I have been working on a theory that the Buddhist “story” of dependent origination (not the doctrine, the story), is a cultural narrative about evolution.
Pratityasamutpada-as-evolution has a philosophical tradition in India that predates Buddhism: Samkhya philosophy. The History of Philosophy without any gaps series (Kings College London) teaches Indian philosophy. It has a section on Samkhya philosophy that explains its theory of evolution. http://historyofphilosophy.net/samkhya It’s a rather crude and confusing story of evolution, but the components are definitely there. Actually pratityamsamutpada is a more sophisticated and refined version. Dr. B. R. Ambedkar also said that Buddhist philosophy is based on Samkhya.

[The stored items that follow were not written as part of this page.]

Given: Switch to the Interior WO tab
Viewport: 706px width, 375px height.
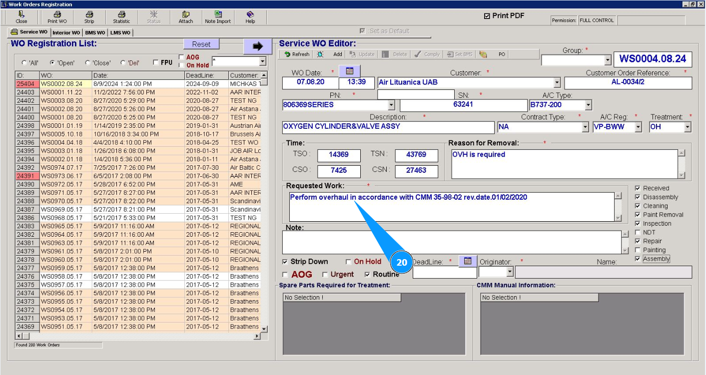Looking at the screenshot, I should [66, 32].
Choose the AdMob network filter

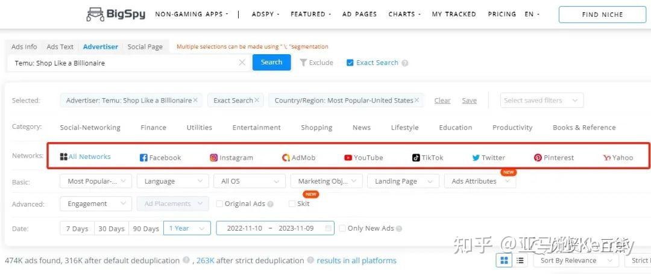286,158
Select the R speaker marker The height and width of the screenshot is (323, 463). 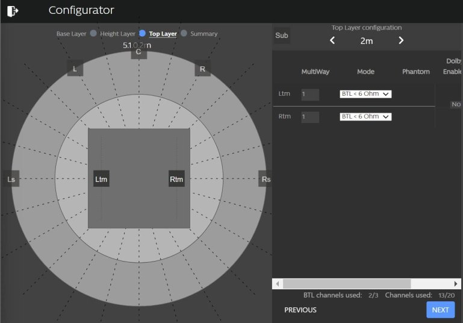click(202, 69)
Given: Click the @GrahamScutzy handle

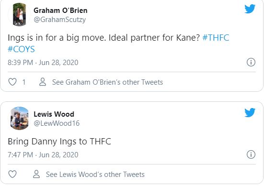Looking at the screenshot, I should tap(60, 20).
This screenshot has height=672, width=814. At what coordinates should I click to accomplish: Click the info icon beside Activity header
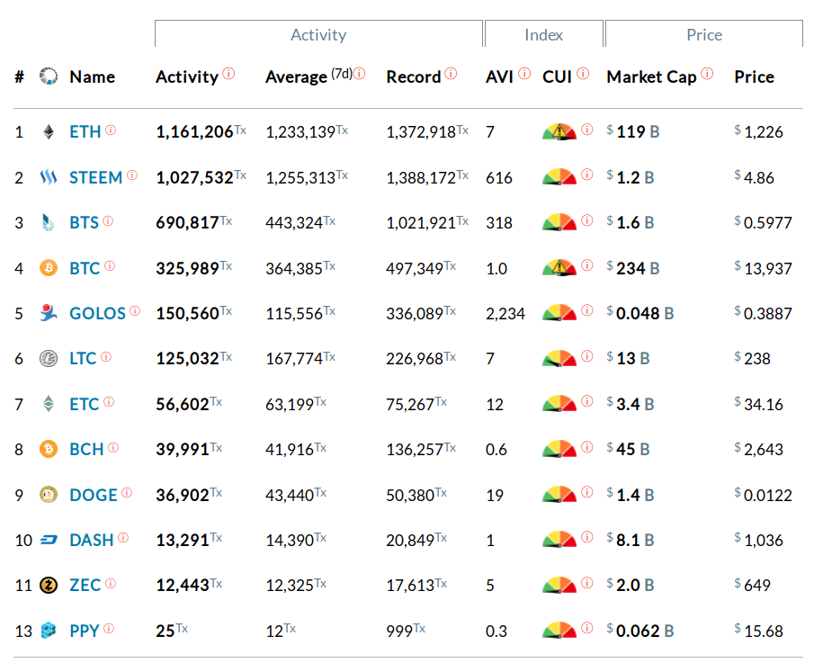[228, 74]
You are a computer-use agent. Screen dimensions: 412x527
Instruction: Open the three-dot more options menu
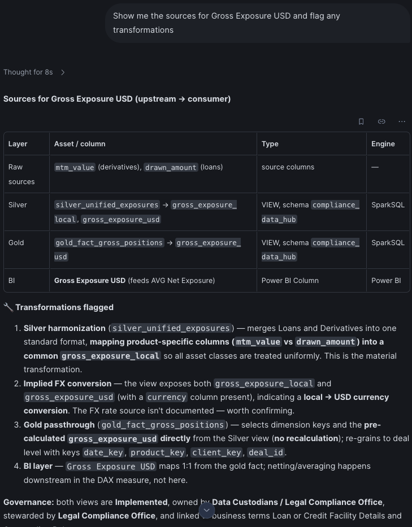[x=402, y=121]
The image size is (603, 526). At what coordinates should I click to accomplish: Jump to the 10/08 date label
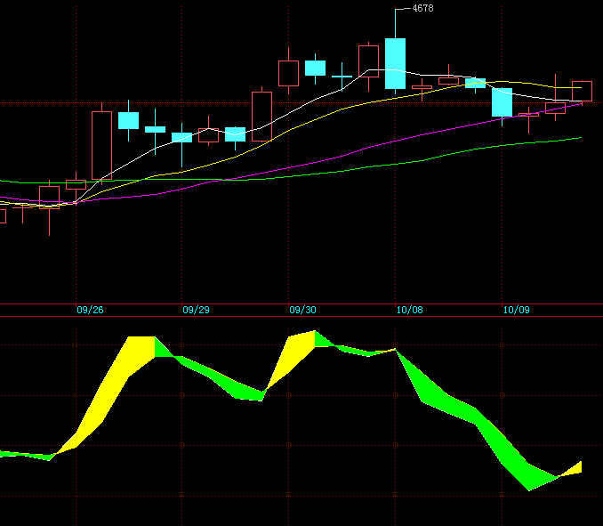410,311
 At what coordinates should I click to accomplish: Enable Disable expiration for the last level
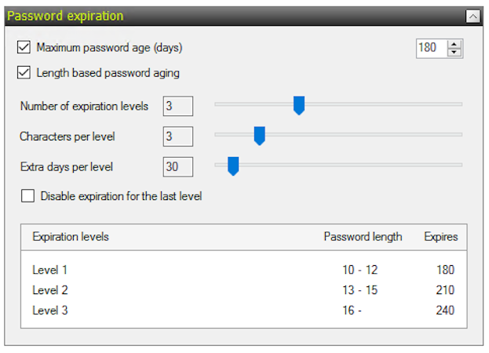coord(28,196)
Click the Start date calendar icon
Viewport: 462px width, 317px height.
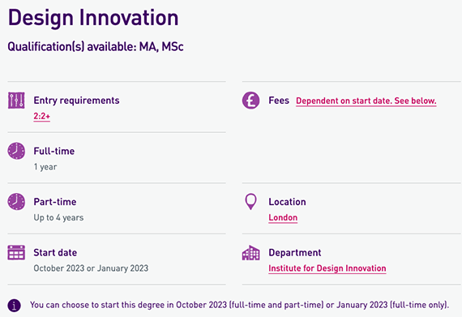point(16,252)
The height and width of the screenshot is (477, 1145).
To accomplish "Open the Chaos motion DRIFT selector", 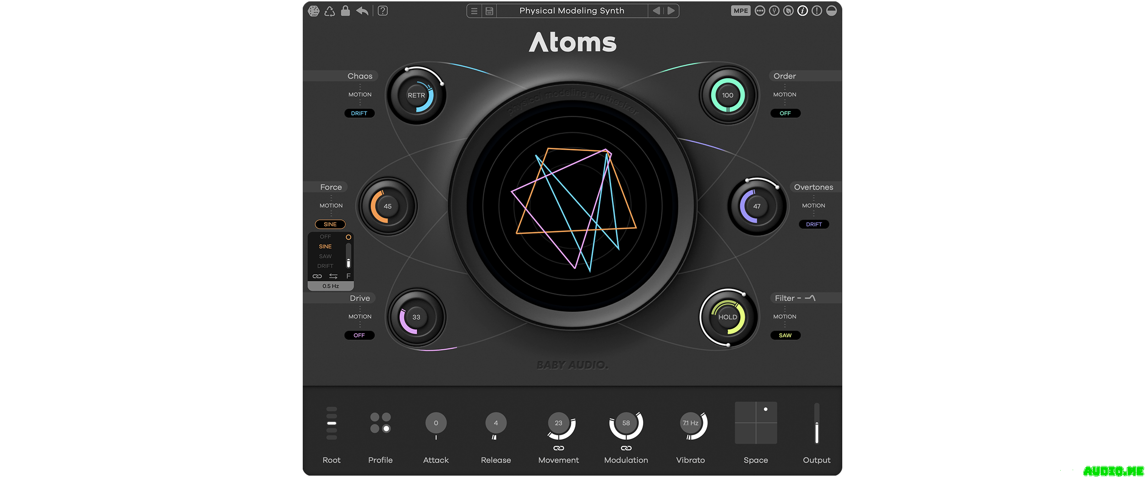I will [359, 114].
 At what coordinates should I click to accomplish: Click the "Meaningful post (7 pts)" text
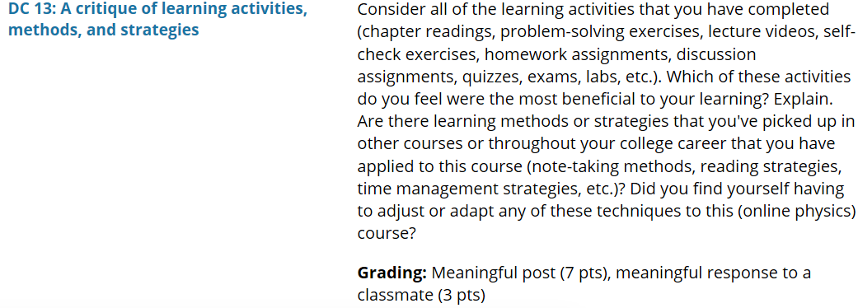click(x=520, y=273)
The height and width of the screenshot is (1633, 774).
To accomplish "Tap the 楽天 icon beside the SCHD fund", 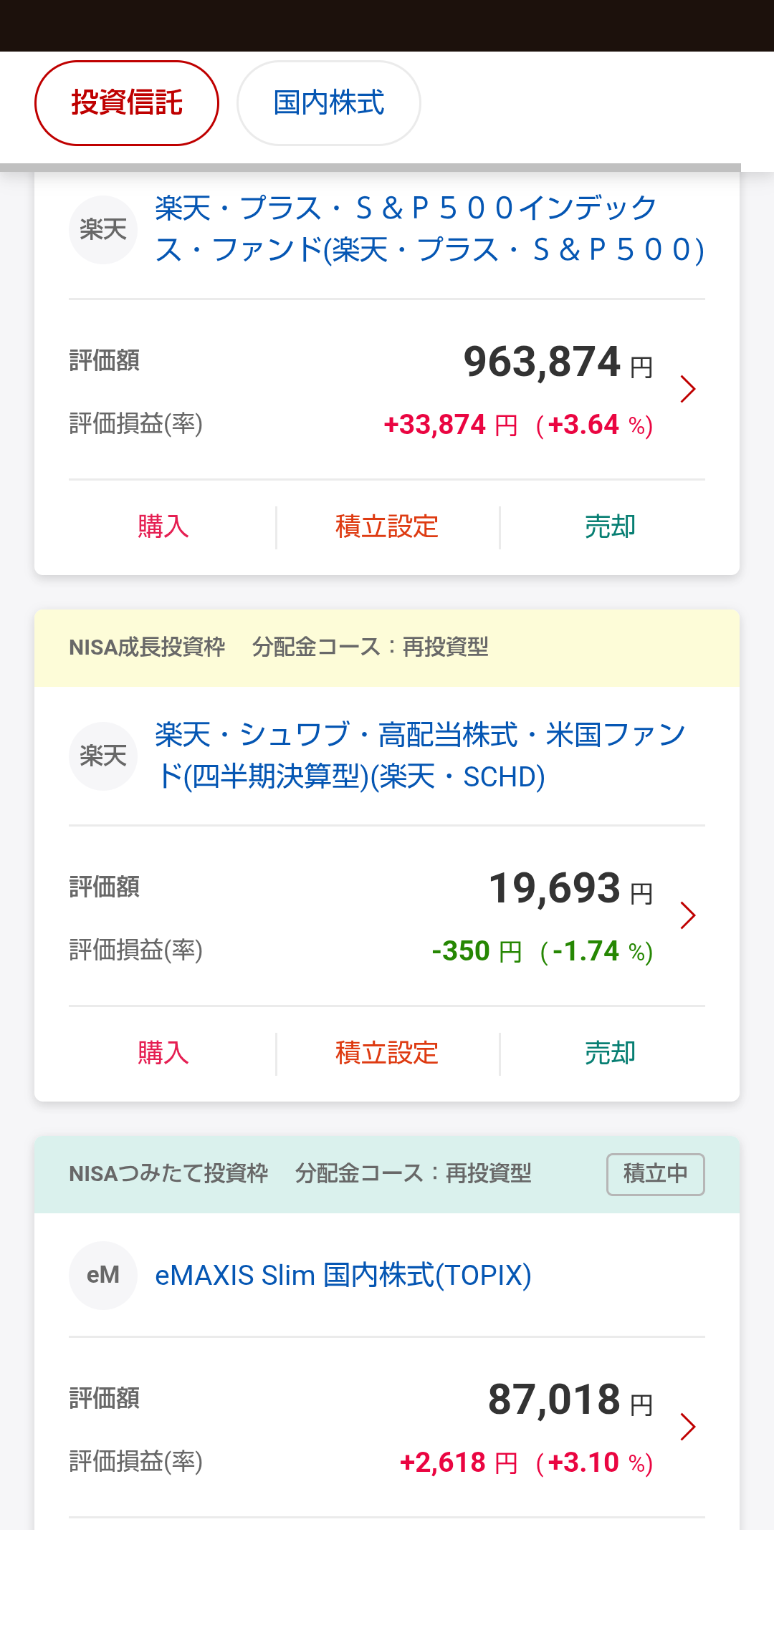I will coord(103,756).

My writing on this has been crude and needs much refinement, but its a work-in-progress. When I first started writing on this, I developed the idea that evolution itself went through stages of transformation, where the process of evolution itself changed: the evolution of evolution. I related my understanding of Buddha’s teaching on pratityasamutpada (dependent origination) to theories of evolution. In my first attempt at this, I ended the piece with a question that I never answered: what is the next stage of evolution? I made several speculations, but none were satisfactory.
Since then, I believe that I have arrived at the answer, or at least one possible answer to “what comes next?” It’s this:
The next evolution of evolution is the capacity to choose, consciously choose, how we will evolve. Up till now, all evolution has been pre-conscious. Even cultural evolution was limited by instinct and environmental conditions, but it was the beginning of a more conscious evolution. The evolution of evolution is a conscious choice about how we will evolve, what kinds of mental and social capacities we will have, even physical capacities, and how we will use them. How we evolve from here is now up to us. We can choose our evolutionary future.
Practicing the dharma of Buddhism is one way that we can consciously choose how we will evolve, but many spiritual paths accomplish the same. Michael Dowd’s religious naturalism is another form of this. The key to this stage is that it is a conscious evolution, which means first of all that you must understand and accept, at some minimal level, the process of evolution.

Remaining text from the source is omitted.